[Required tasks]
(1) List every file name with a file extension that appears in the commit notes, giving each one once.
(2) Retype the part of the commit notes starting with "ADIM 4 early-exit" and going on through "masking partially-sealed clusters).".

[Text passage]
━━━

Updates README.md with the new Shamir-based auto-unseal process using Docker secrets,
eliminating the need for a separate transit vault.
Adds `failover_scenarios.md` to detail the Vault cluster's resilience under
various failure conditions.
Translates `vault-bootstrap.sh` messages and step titles from Turkish to English,
and aligns its execution flow with the updated documentation.
Root cause: Docker Swarm assigns a new random container ID as $HOSTNAME on every
task restart, making node_id, api_addr, and cluster_addr change with each restart.
Vault could not recognize its own Raft data → cluster never reformed after restart.
Fixes:
- docker-stack-vault.yml: add hostname: "vault-{{.Task.Slot}}.iklim.co" so each
replica gets a stable, slot-based hostname covered by the *.iklim.co wildcard cert.
Replace STABLE_ID/NODE_ID_PLACEHOLDER logic with a single HOSTNAME_PLACEHOLDER sed.
Replace single unseal attempt with a retry loop (90×2s) so peer nodes unseal as
soon as they join Raft, without needing external intervention.
- vault-bootstrap.sh: add ADIM 6b — after rolling restart, wait for Raft leader to
unseal, wait for all peers to join Raft (vault operator raft list-peers), then
attempt explicit per-peer unseal via overlay network (best-effort).
ADIM 4 early-exit now fires N requests to the shared alias; all must return
Sealed: false before declaring the cluster healthy.
ADIM 7 polls up to 4 minutes via check_cluster_unsealed (9 shared-alias requests)
and retries peer unseal on each iteration.
- deploy-prod.yml: health check now fires 9 requests to the shared alias; all must
return Sealed: false (single-node check was masking partially-sealed clusters).
Remove vault-transit service entirely. Each vault node now auto-unseals at
startup by reading the Shamir unseal key from a Docker secret managed by
vault-bootstrap.sh. Eliminates the transit token expiry failure mode and
removes the vault_transit node-pinning requirement.
Changes:
- docker-stack-vault.yml: remove vault-transit service, vault_transit_config,
vault-transit-data-vl, transit_master_token / vault_transit_unseal_key
secrets; add vault_unseal_key secret; rewrite vault entrypoint to background
start + poll + auto-unseal loop
- vault-template-v1.json, vault-template-v2.json: remove seal.transit block
- vault-template-transit.json: deleted (vault-transit is gone)
- vault-bootstrap.sh: full rewrite — node-agnostic run_vault() helper (docker
exec fallback to docker run over overlay network), 7-step Shamir flow with
SKIP_DEPLOY support and early-exit when vault is already healthy
- deploy-prod.yml: replace BE-Forecast deploy with vault stack deploy +
bootstrap (SKIP_DEPLOY=true) + cluster health check

━━━

[Dataset content]
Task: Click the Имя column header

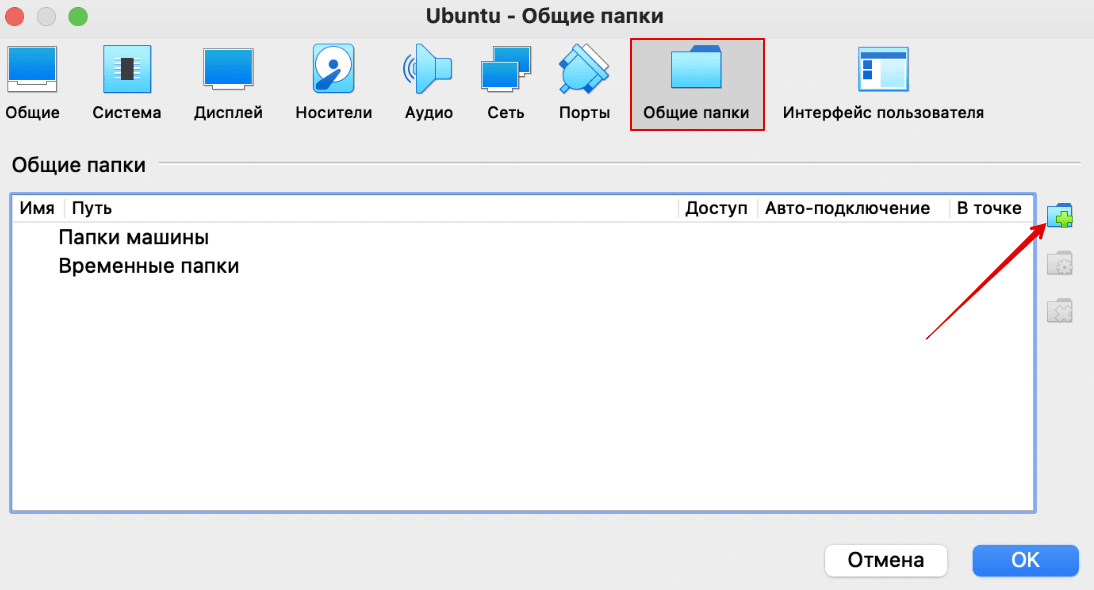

━━━

[Responses for each task]
(1)
README.md
failover_scenarios.md
vault-bootstrap.sh
docker-stack-vault.yml
deploy-prod.yml
vault-template-v1.json
vault-template-v2.json
vault-template-transit.json

(2)
ADIM 4 early-exit now fires N requests to the shared alias; all must return
Sealed: false before declaring the cluster healthy.
ADIM 7 polls up to 4 minutes via check_cluster_unsealed (9 shared-alias requests)
and retries peer unseal on each iteration.
- deploy-prod.yml: health check now fires 9 requests to the shared alias; all must
return Sealed: false (single-node check was masking partially-sealed clusters).